Characteristic of professional bodies, the ALA provides plenty of advice and is a major player in the current debate in America. Its policy on the confidentiality of library records (1986) states that records should be confidential and that disclosure to law enforcement should take place only with good reason. The 2004 update on the confidentiality of PII discusses identifying library users and materials they use, including inter‐library loan records and internet logs. Challenges lie in areas like filtering, disclosing information to government, and what liabilities (under contract or not) apply where, as is usually the case, libraries deal with third‐party online providers (database publishers, internet service providers, and so forth) whose assumptions and practices may be different from those of the library (for example, they might customarily use cookies). This sharpens up when they move to school libraries, where the confidentiality of records, walled gardens and filtering, parental permissions, and acceptable use policies are matters of universal interest.

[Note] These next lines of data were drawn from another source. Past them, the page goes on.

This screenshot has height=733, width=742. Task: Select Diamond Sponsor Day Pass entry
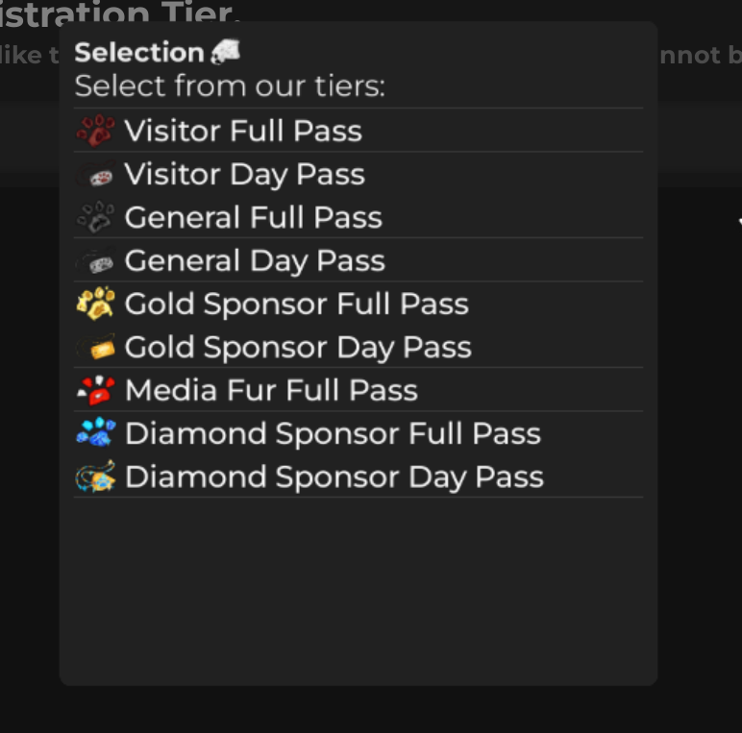[334, 477]
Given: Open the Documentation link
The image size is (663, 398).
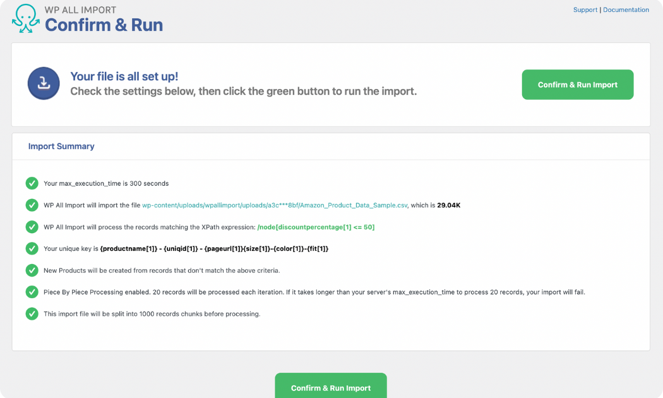Looking at the screenshot, I should tap(626, 9).
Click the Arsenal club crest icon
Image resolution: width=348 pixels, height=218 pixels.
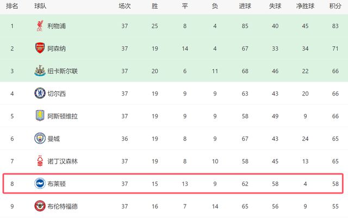(39, 48)
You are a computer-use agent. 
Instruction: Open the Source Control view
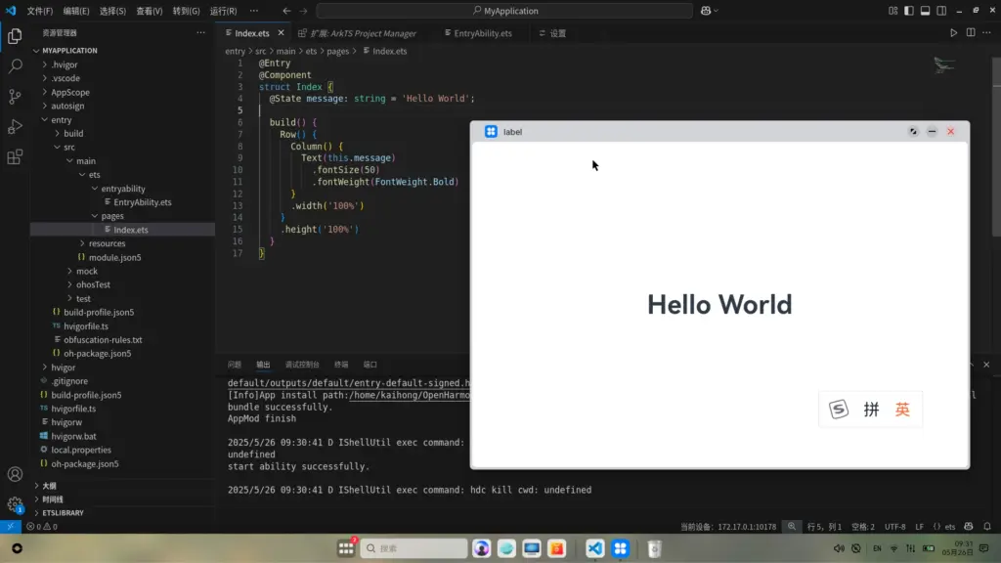(x=15, y=97)
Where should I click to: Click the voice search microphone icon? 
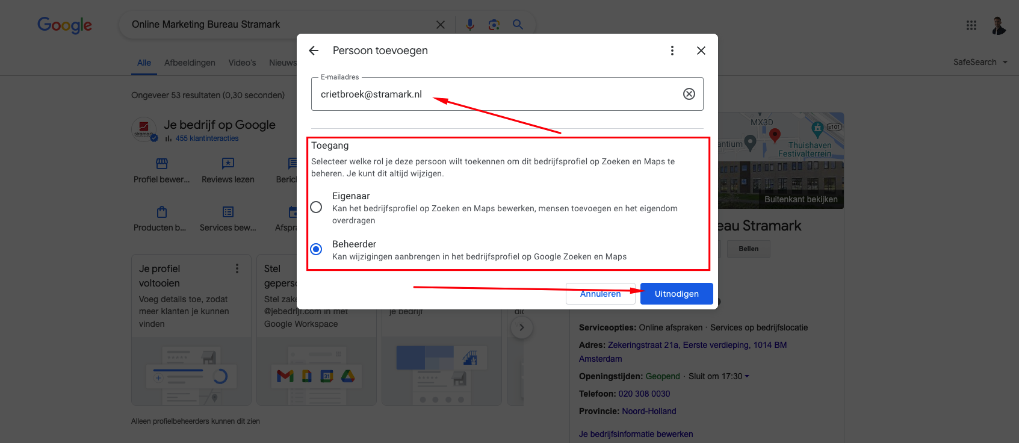[x=470, y=25]
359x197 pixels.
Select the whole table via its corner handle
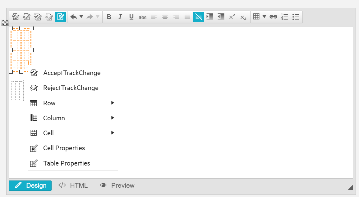pyautogui.click(x=5, y=23)
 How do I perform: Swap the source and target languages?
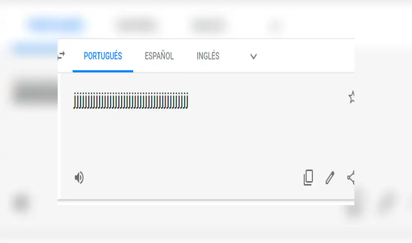[x=61, y=56]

Such issues are, in fact, part of the wider challenge of managing educational records themselves. Then, finally, to academic libraries, where again acceptable use policies (AUPs) and monitoring use, primary and secondary liability, contractual arrangements with content providers, and privacy audit are equally important.

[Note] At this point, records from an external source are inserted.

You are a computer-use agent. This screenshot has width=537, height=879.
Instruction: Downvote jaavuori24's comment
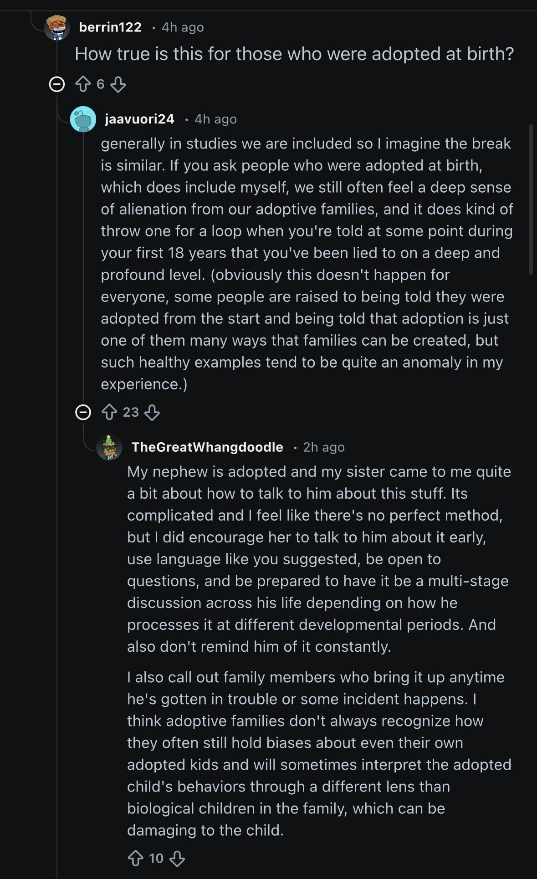(152, 412)
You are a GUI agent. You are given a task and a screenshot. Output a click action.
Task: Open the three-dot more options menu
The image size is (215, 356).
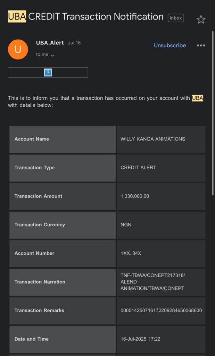201,46
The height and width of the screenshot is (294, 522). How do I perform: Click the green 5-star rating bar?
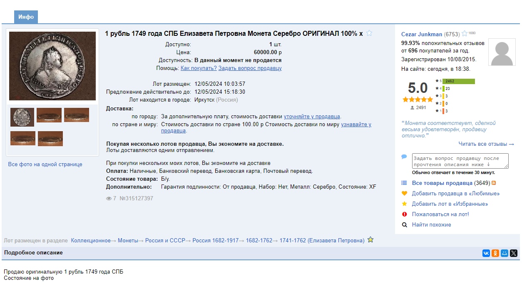458,81
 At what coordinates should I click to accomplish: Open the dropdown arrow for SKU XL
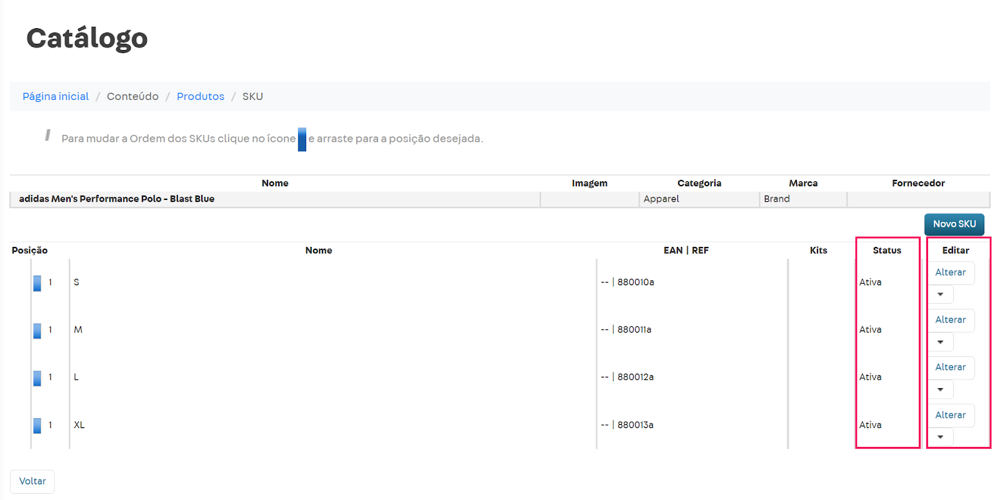point(941,437)
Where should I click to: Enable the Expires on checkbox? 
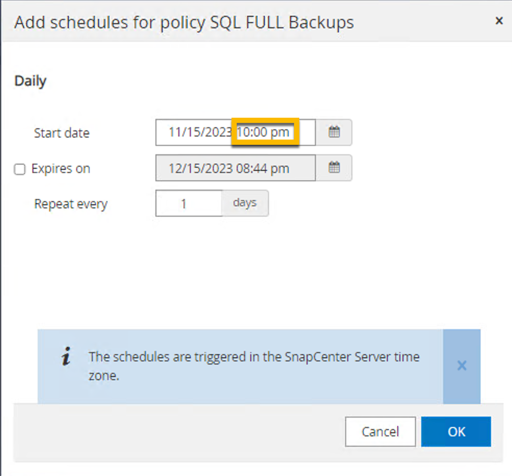click(x=20, y=169)
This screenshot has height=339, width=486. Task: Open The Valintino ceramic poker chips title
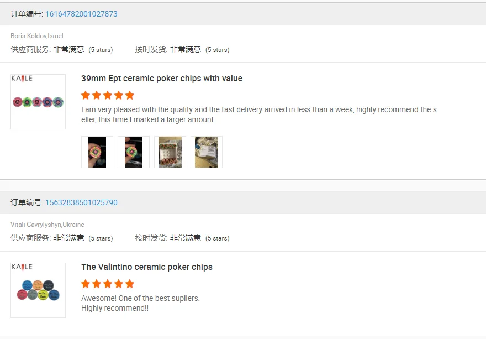[x=146, y=267]
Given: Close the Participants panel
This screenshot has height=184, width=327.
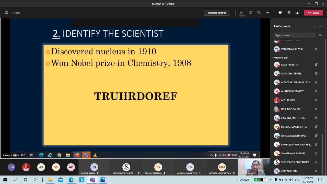Looking at the screenshot, I should click(x=320, y=27).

This is a sensible addition to its field, reflecting US experience but raising issues which information and library professionals around the world will easily recognize. Chapters include well‐researched lists of references which can be followed up. Other discussions worth checking include the UK debate about data protection (such as that in Chris Armstrong and Laurence Bebbington's Staying Legal : a Guide to Issues and Practice Affecting the Library, Information and Publishing Sectors, 2nd ed., Facet Publishing, 2004), the records management angle on confidentiality reflected in works like Elizabeth Shepherd and Geoffrey Yeo's Managing Records (Facet Publishing, 2003), and more popular and wide‐ranging discussions of freedom of information such as Heather Brooke's Your Right to Know (Pluto Press, 2005). Ethical issues come out well in Library Trends, Vol. 19 No. 3, Winter 2001. Privacy as an issue, for society and information work, will run and run, and Privacy in the 21st Century is a useful snapshot of what is going through the minds of people running certain types of libraries in America, or what should be.